§ REQUIRED WORK
Some of the lines below need repeating. Reproduce exactly those between the lines holding "Click the globe icon in the header" and "Given: Click the duplicate entries icon", inclusive.

[Data excerpts]
☆ ☆ ☆
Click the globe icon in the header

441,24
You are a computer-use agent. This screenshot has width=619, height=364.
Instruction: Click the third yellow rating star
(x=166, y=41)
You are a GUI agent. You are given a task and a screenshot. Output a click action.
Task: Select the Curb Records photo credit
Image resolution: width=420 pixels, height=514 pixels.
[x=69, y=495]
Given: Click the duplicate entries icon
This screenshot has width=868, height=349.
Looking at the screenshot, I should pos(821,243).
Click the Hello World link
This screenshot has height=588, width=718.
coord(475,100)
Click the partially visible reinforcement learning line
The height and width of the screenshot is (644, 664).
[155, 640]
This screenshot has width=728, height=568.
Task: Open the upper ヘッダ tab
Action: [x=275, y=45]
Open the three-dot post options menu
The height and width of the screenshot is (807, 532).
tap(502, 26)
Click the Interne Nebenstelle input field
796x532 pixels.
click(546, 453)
☆ ☆ ☆
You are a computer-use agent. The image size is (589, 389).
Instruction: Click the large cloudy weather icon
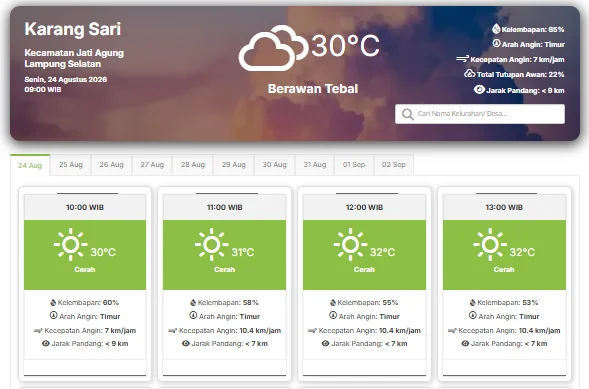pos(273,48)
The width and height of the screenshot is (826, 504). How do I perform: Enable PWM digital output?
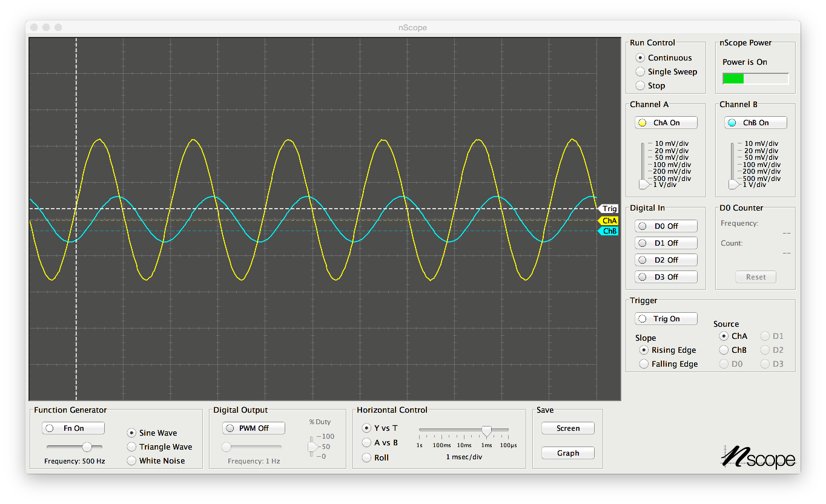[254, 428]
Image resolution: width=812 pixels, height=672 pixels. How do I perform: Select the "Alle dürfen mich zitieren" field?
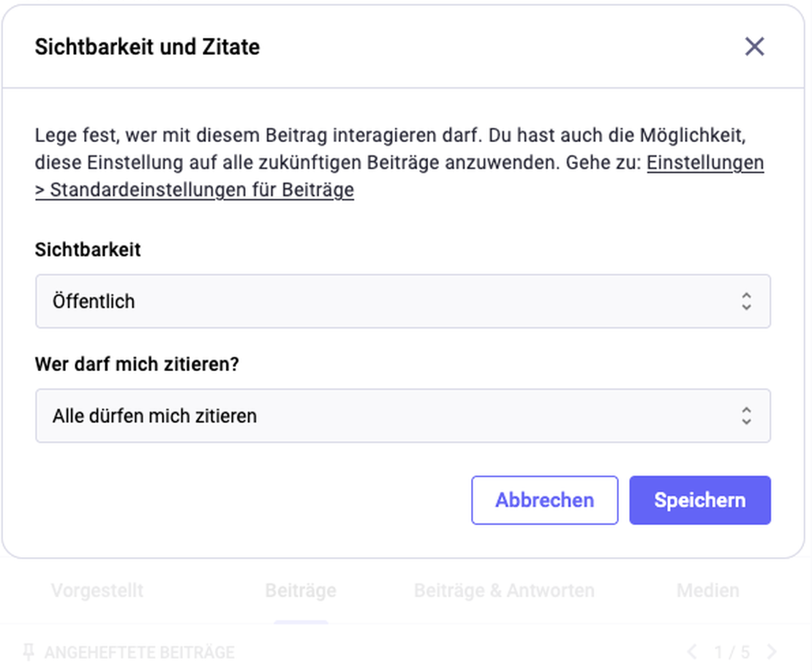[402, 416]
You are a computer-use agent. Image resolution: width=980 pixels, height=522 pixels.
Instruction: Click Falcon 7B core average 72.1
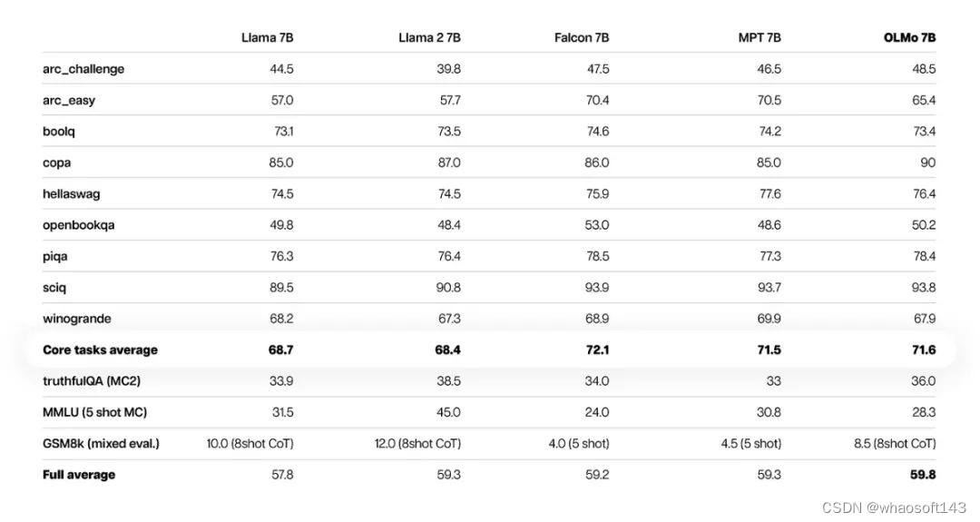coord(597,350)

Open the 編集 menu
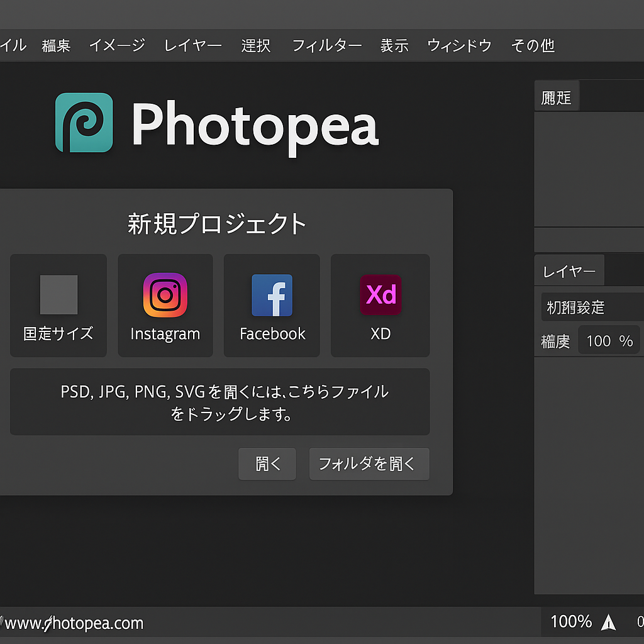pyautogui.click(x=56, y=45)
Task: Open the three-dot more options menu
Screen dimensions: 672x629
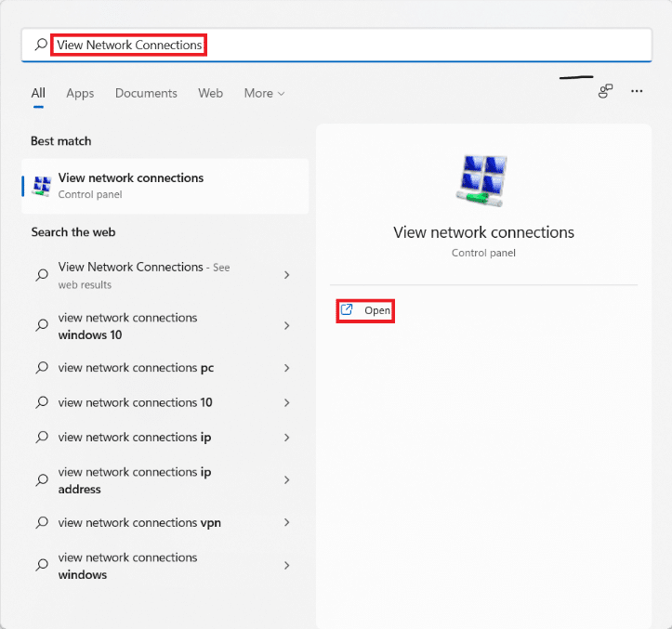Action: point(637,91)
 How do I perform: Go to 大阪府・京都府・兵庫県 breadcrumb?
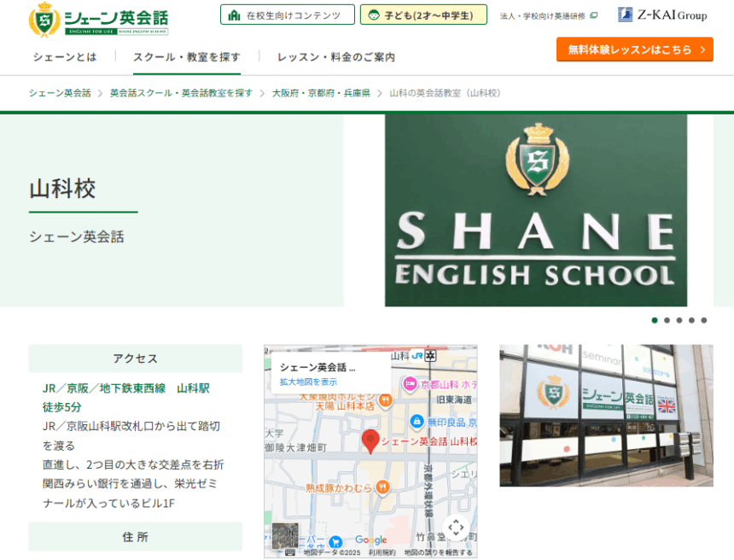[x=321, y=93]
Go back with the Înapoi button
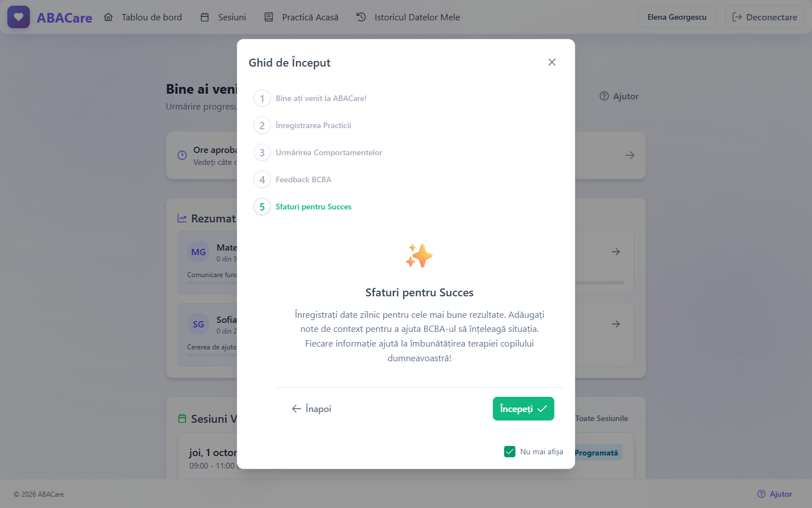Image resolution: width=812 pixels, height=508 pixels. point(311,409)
☆ ☆ ☆
§ OUTPUT
Click the globe icon in the header

441,24
You are a computer-use agent. This screenshot has width=619, height=364.
Instruction: Click the third yellow rating star
(x=166, y=41)
You are a GUI agent. You are given a task and a screenshot. Output a click action.
Task: Select the Curb Records photo credit
Image resolution: width=420 pixels, height=514 pixels.
[x=69, y=495]
Given: Click the duplicate entries icon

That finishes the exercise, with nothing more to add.